This article was published 23/06/2023 (841 days ago), so information in it may no longer be current.
There is something especially cruel and inhumane about denying, or downplaying, the intergenerational trauma caused by Canada’s residential school system.
A small group of Canadians has been trying to push their way onto the national stage in recent years with false claims that residential school atrocities, including reports of unmarked graves around the former facilities, have been fabricated or wildly embellished.
They claim, falsely, that the churches that ran the institutions and the governments that enforced their use were simply trying to provide Indigenous children with an education. They ignore the mountains of historical evidence, written and oral, and the academic research that contradicts their assertions.

Spencer Colby / Canadian Press Files
Justice Minister David Lametti is willing to consider legislation to stop residential school denialism.
The motivation behind this crusade is not entirely clear. However, it appears at a minimum to be an insidious and malicious attempt to prevent the further interrogation of Canada’s history regarding its treatment of First Nations, Métis and Inuit people in order to preserve a glorified and mythical version of the country’s past.
In so doing, denialists are causing significant harm. They are further traumatizing residential school survivors, their relatives and their communities, who continue to struggle with the effects of Canada’s harmful assimilative policies.
Kimberly Murray, the independent special interlocutor appointed by the federal government to help Indigenous communities search for unmarked graves, is calling on government to consider legislation that would combat those attacks. In her interim report released last week, Murray says the federal government should give “urgent consideration” to legal mechanisms to counteract the growing dissemination of denialist propaganda around residential schools.
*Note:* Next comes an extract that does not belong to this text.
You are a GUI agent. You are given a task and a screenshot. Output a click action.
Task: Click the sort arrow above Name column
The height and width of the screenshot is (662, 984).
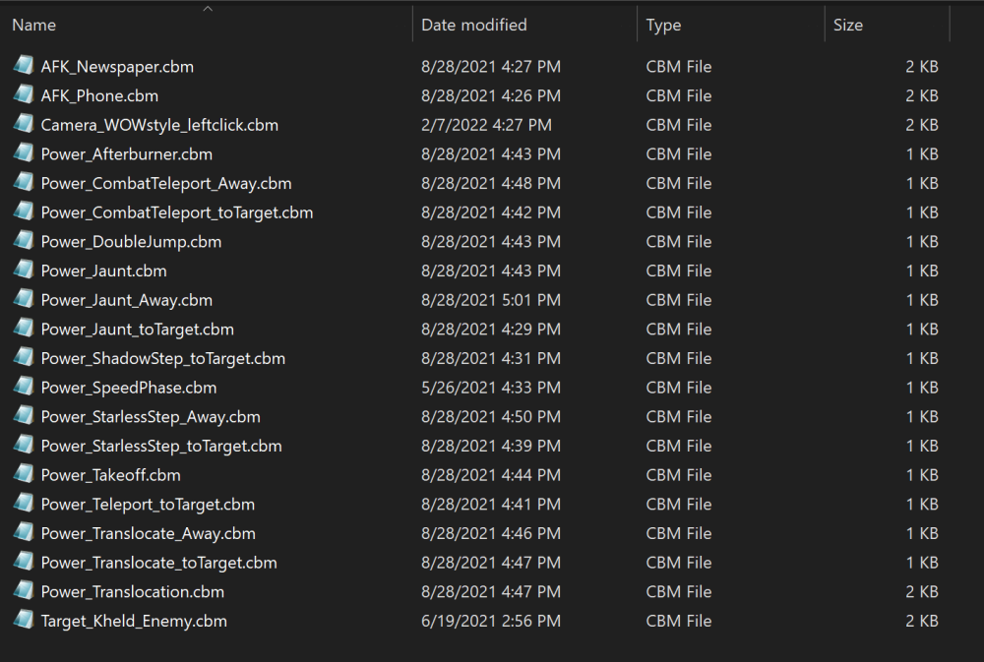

“Many international experts point out that denialism is the last step in genocide,” Murray wrote in her report. “Denialism is not harmless, yet its destructive impacts are not widely recognized or understood.”
Murray says residential school survivors and their families face continual attacks from those who deny or downplay the atrocities that occurred at residential schools. Each time new information is released around the discovery of unmarked graves, Indigenous communities are accused of fabricating the findings and spreading “fake news,” the report states.
“This violence is prolific and takes place via email, telephone, social media, op-eds and, at times, through in-person confrontations,” she wrote.
Murray, who plans to release a final report with recommendations next year, says a legal mechanism to combat denialism should include “both civil and criminal sanctions.” A legislative response is needed so that residential school survivors and their families are not left to bear the burden of the attacks on their own, she wrote.
“Denialism is a uniquely non-Indigenous problem,” the report states. “It therefore requires non-Indigenous people to actively work to counter denialism and to create and implement strategies to do so.”
Federal Justice Minister David Lametti said he would consider legislation designed to outlaw residential school denialism, similar to a provision in the criminal code that makes it unlawful to willfully promote antisemitism by condoning, denying or downplaying the Holocaust.
Freedom of expression is a cornerstone of Canada’s Charter of Rights and Freedoms. However, like all protections under the Charter, it is not an absolute right. It is subject to reasonable limits prescribed by law “as can be demonstrably justified in a free and democratic society.” Freedom of expression does not mean people can publish and disseminate falsehoods that traumatize others.
Such wanton aggression demands a legal response. Indigenous people should not be forced to disprove the malicious fabrications of those who seek to erase the black mark on Canada’s human rights record. Combating such harm deserves the attention of Parliament.